Todos, absolutamente todos estos tristemente celebres personajes tienen un común denominador: son vulgares ladrones para quienes el peso de la ley y el respeto al Estado de Derecho no vale nada, para quienes la honestidad es sólo un valor en desuso, propio del corolario del Manual de Carreño.

Sí, es cierto que “si los hombres fueran ángeles, el gobierno no sería necesario” tal y como lo afirmara hace más de un siglo James Madison, pero lo que para unos es motivo de risas y complacencia, es resultado de una grave crisis de valores, éste es el dilema fundamental que explica el fracaso de nuestra sociedad, fracaso propiciado en gran medida por el egoísmo de los gobernantes.

De este modo, aquellos deberes morales u obligaciones para con la sociedad y para con nosotros mismos son en realidad la causa de múltiples de nuestros males. El incremento de la delincuencia y su consecuencia más aciaga, la violencia y, el abuso de autoridad que ha dado pauta al dispendio de los recursos públicos y la malversación de éstos para ahondar más la desigualdad, el desempleo y el infortunio de la pobreza, son por citar, algunas de las consecuencias de la corrupción originada por la ausencia de honestidad.

Ya Aristóteles en “La Gran Moral”, capítulo XI, sostenía que: verdaderamente honesto es aquel que no se deja corromper por la riqueza y el poder, este es el afiche de la buena gobernanza en nuestros tiempos, la misma que se  ve eclipsada frente a fallas estructurales e institucionales como resultado de yerros que parecen insuperables ante la otredad de la deshonestidad cotidiana.

Según Transparencia Internacional, México registra cerca de 200 millones de actos de corrupción anuales, los cuales nos cuestan más de 20.000 millones de dólares al año, lo que ilustra la complejidad de un problema que ha sido detonante de episodios funestos como la matanza de estudiantes en Ayotzinapa.
Cierto o no, también esta crisis es un asunto de género, si estimamos la “prueba de ADN moral” del gurú corporativo Roger Staeare, quien ha demostrado una tendencia mundial, que lamentablemente no aplica para México, se aprecia que las mujeres son más honestas que los hombres y que cuando toman decisiones suelen tener especialmente en cuenta el cómo afectan estás a los demás, apuntando así a una visión corporativa sostenible.

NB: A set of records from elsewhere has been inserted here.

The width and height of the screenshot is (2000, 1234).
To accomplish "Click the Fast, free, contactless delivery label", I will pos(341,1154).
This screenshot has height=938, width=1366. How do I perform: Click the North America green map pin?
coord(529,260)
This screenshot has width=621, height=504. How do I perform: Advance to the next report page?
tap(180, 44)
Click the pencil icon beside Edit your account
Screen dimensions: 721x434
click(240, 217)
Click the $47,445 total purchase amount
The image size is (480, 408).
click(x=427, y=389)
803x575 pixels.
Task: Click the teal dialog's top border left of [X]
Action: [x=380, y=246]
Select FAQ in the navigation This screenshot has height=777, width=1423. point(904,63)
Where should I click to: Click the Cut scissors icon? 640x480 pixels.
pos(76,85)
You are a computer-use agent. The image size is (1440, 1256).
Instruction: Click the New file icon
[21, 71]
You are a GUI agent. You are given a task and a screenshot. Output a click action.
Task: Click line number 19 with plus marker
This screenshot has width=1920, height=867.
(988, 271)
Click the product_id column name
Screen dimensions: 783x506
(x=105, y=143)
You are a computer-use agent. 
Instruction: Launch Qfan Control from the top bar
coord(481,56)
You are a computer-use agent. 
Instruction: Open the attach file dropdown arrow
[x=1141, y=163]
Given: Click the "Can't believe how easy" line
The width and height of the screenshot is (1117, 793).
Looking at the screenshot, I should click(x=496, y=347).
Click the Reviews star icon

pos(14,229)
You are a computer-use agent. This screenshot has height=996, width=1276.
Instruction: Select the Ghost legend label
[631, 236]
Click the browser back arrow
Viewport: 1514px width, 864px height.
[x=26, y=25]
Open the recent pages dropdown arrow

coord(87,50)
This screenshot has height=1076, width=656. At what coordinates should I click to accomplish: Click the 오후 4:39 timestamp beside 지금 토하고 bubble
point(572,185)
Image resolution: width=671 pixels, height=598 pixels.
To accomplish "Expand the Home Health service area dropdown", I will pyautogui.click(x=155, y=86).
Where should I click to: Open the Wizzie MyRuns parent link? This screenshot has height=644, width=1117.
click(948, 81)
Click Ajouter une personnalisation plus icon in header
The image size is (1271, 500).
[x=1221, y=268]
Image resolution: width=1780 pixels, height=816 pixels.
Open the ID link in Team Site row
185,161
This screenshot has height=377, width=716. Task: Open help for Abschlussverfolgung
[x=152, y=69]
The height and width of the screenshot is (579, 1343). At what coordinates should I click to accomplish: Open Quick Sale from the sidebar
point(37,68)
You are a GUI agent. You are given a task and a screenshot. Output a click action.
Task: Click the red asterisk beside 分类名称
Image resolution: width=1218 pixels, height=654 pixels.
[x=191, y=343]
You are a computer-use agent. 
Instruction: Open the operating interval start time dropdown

Por lo tanto, frente a estos desafíos qué necesita México para cambiar. Por principio de cuentas aceptar que estamos hundidos en una crisis de valores para posteriormente sugerir cambios disruptivos más allá de enmiendas normativas ausentes de voluntad política para consolidar instituciones sólidas, transparentes y eficaces para transformar actitudes y acabar con la impunidad. Se necesita también, reforzar valores a partir del esfuerzo conjunto de la sociedad civil, el sector empresarial y el gobierno para desarticular las prácticas de corrupción cotidiana, fomentando la integridad y recuperando la credibilidad en todos los sectores público y privado. Finalmente, se necesita sembrar desde el hogar y en los primeros años escolares y los subsecuentes años de formación humana y profesional, los valores del respeto y la honestidad como piedras angulares de nuestra sociedad.

Los retos son mayúsculos, pero la voluntad de cientos de mexicanos son la antesala de una acertada acción colectiva para transfigurar un presente plagado de miseria en un futuro virtuoso para nuestro país.

Sólo así, el compromiso transparente y duradero dará la pauta para cambiar la precepción y los altos índices de corrupción e impunidad hasta ahora imperantes.